In the fight against antimicrobial resistance, mathematical transmission models have been shown as a valuable tool to guide intervention strategies in public health.
This review investigates the persistence of modelling gaps identified in earlier studies. It expands the scope to include a broader range of control measures, such as monoclonal antibodies, and examines the impact of secondary infections.
This review was conducted according to the PRISMA guidelines. Gaps in model focus areas, dynamics, and reporting were identified and described. The TRACE paradigm was applied to selected models to discuss model development and documentation to guide future modelling efforts.
We identified 170 transmission studies from 2010 to May 2022; Mycobacterium tuberculosis (n = 39) and Staphylococcus aureus (n = 27) resistance transmission were most commonly modelled, focusing on multi-drug and methicillin resistance, respectively. Forty-one studies examined multiple interventions, predominantly drug therapy and vaccination, showing an increasing trend. Most studies were population-based compartmental models (n = 112). The TRACE framework was applied to 39 studies, showing a general lack of description of test and verification of modelling software and comparison of model outputs with external data.

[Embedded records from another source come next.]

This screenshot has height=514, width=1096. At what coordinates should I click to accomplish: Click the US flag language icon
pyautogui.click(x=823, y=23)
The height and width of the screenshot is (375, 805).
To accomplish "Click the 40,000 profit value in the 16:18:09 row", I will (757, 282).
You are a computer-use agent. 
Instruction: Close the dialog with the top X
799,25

Despite efforts to model antimicrobial resistance and prevention strategies, significant gaps in scope, geographical coverage, drug-pathogen combinations, and viral-bacterial dynamics persist, along with inadequate documentation, hindering model updates and consistent outcomes for policymakers. This review highlights the need for robust modelling practices to enable model refinement as new data becomes available. Particularly, new data for validating modelling outcomes should be a focal point in future modelling research.
在对抗抗菌药物耐药性的斗争中,数学传播模型已被证明是指导公共卫生干预策略的宝贵工具。
本综述调查了早期研究中发现的建模差距的持续性。它扩大了范围,纳入了更广泛的控制措施,如单克隆抗体,并研究了二次感染的影响。
本综述按照PRISMA指南进行。识别并描述了模型重点领域、动态和报告方面的差距。将TRACE范式应用于选定模型,以讨论模型开发和文档编制,为未来的建模工作提供指导。
我们确定了2010年至2022年5月期间的170项传播研究;结核分枝杆菌(n = 39)和金黄色葡萄球菌(n = 27)耐药性传播是最常建模的,分别侧重于多药耐药和甲氧西林耐药。41项研究考察了多种干预措施,主要是药物治疗和疫苗接种,呈增加趋势。大多数研究是基于人群的 compartments 模型(n = 112)。TRACE框架应用于39项研究,结果显示,建模软件的测试和验证以及模型输出与外部数据的比较普遍缺乏描述。
尽管在对抗菌药物耐药性和预防策略进行建模方面做出了努力,但在范围、地理覆盖、药物 - 病原体组合和病毒 - 细菌动态方面仍存在重大差距,同时文档记录不足,这阻碍了模型更新以及为政策制定者提供一致的结果。本综述强调需要稳健的建模实践,以便在有新数据时能够改进模型。特别是,用于验证建模结果的新数据应成为未来建模研究的重点。